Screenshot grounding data
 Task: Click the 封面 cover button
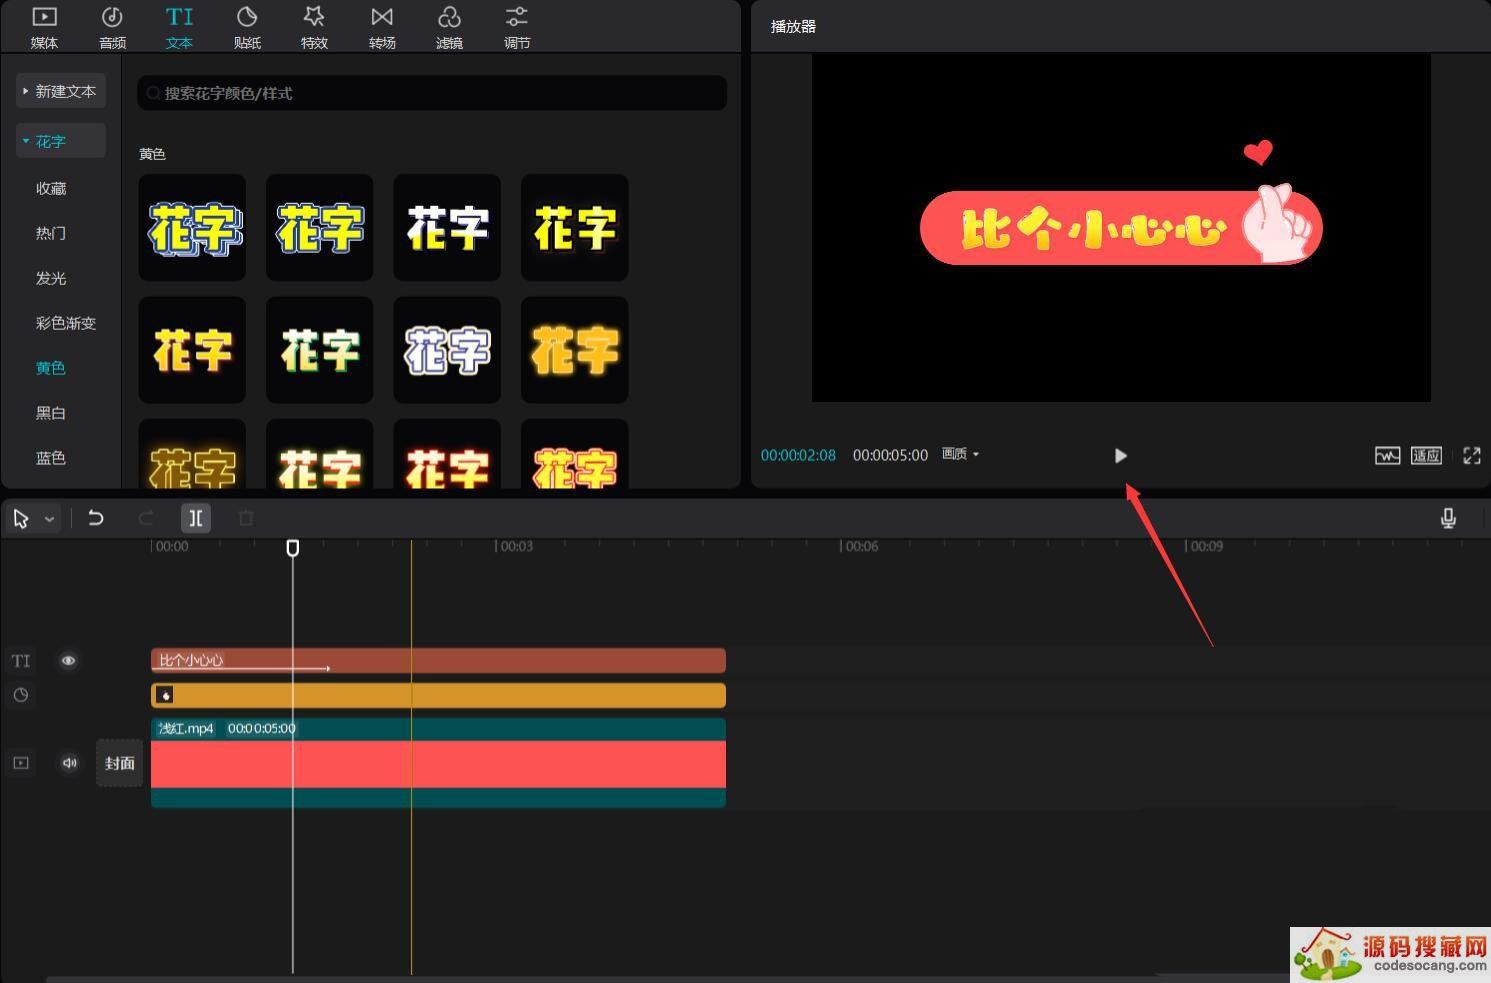[x=120, y=763]
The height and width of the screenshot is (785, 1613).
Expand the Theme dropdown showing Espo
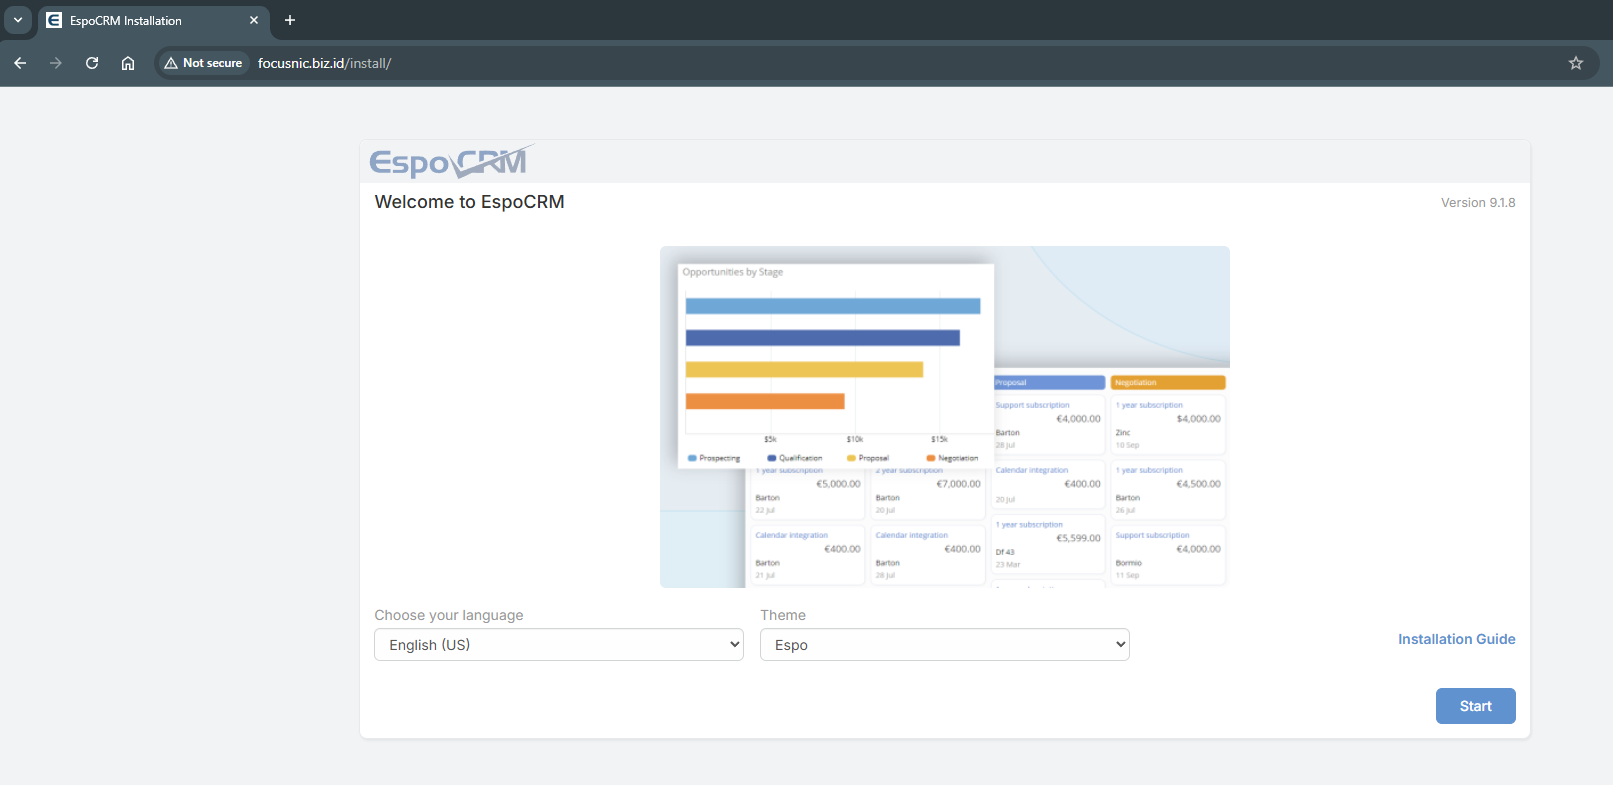(944, 645)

## [ABOUT THIS EXERCISE]
Each record is to be written out exactly. No picture goes in.

## [SOLUTION FOR THIS EXERCISE]
 Task: Click the 封面 cover button
[x=120, y=763]
The height and width of the screenshot is (785, 1613).
Expand the Theme dropdown showing Espo
(944, 645)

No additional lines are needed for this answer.